Свидетельство человека, который был очевидцем основания “всешутейшей коллегии”, не оставляет никаких сомнений, что католицизм тут ни при чем. “Теперь не надобно сего забыть и описать коим образом потешной был патриарх учинен”, – начинает свое описание петровой потехи князь Куракин в своей “Гистории о царе Петре Алексеевиче”. И хотя он старается ослабить впечатление своих читателей кое-какими оговорками, что “одеяние было поделано некоторым образом шуточное, а не так власное, как на приклад патриарху”, но и он не мог умолчать, что “вместо Евангелия была сделана книга, в которой несколько склянок с водкою”, и что окарикатурение торжественного шествия патриарха на ослике в Вербное воскресенье было одною из главных потех; в этот день “патриарха” возили на верблюде “в сад набережной к погребу фряжскому”.

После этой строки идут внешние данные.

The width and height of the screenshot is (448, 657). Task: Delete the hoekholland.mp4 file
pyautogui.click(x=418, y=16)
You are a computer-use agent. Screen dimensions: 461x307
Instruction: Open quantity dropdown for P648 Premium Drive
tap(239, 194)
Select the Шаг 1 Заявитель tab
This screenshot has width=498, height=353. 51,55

А другой очевидец, Корб, оставил нам еще более наглядное описание одной из церемоний. 21 февраля 1699 года “патриарх” освящал лефортовский дворец; при этом были воспроизведены все подробности церковного обряда – курение ладаном (вместо ладана курили табаком) и т. п., а вместо креста при освящении служили две трубки, положенные поперек одна на другую. Это последнее обстоятельство чрезвычайно сильно поразило воображение набожного католика: “Кто поверит, – заканчивает свой рассказ Корб, – что составленный таким образом крест, драгоценнейший символ нашего искупления, являлся предметом посмешища?”
Но те, кто ближе был знаком с делом, поверили бы и не этому. Надругательства над Евангелием и крестом были самой невинной еще частью “шутошного” ритуала. Как в свое время очевидец не решился передать содержание представлявшейся на папском театре комедии, а только дал понять, какое впечатление произвела она на зрителей, так князь Куракин не решается подробно описывать, в чем состояла церемония поставления “патриарха”. “В терминах таких, – кратко говорит он, – о которых запотребно находим не распространять, но кратко скажем – к пьянству, и к блуду, и к всяким дебошам”.

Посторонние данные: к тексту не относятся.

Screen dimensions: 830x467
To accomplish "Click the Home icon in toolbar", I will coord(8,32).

А в описании царских потех наш автор является большим реалистом и также приводит образчики таких “шуток” Петра, которые в наше время удобнее не цитировать. Можно себе представить, о чем даже и он находил нужным молчать! (См.: Архив кн. Ф.А. Куракина, т. 1, с. 74. О церемонии избрания князя-папы кое-что сообщает Фокеродт, к которому мы и отсылаем читателя. См. также: Семевский М. Петр Великий как юморист).
Насчет интеллектуальной высоты петровской культуры у историков нет никаких иллюзий, и к Академии наук тех дней принято относиться даже с большим, может быть, скептицизмом, чем она того заслуживает. Научные интересы самого Петра, если о них можно говорить, не шли дальше собирания “монстров” и “опытов”, вроде попытки создать породу высоких людей, поженив добытую откуда-то царем “чрезмерно высокую” финку с показывавшимся в балаганах за деньги французским великаном. И ремесло цирюльника, в те простые времена заменявшего и дантиста, и фельдшера, вовсе не казалось преобразователю России ниже его достоинства: после катанья на яхте и работы с топором или за токарным станком, ничто, кажется, не доставляло Петру такого удовольствия, как рвать зубы. Так как его пациентам это доставляло удовольствие не столь сильное, то на царских денщиков ложилась деликатная обязанность отыскивать царю случаи для упражнения в зубоврачебном искусстве. Берхгольц рассказывает, с каким трудом ему удалось спасти его собственные зубы, когда он имел неосторожность пожаловаться в присутствии одного из этих своеобразных соглядатаев на зубную боль. Насчет звания пациентов царь совсем не был разборчив, и его медицинских визитов, в качестве дантиста, удостоивались не только придворные или иноземные купцы, но даже прислуга этих последних. Не менее, чем рвать зубы, любил он выпускать воду у страдавших водянкой.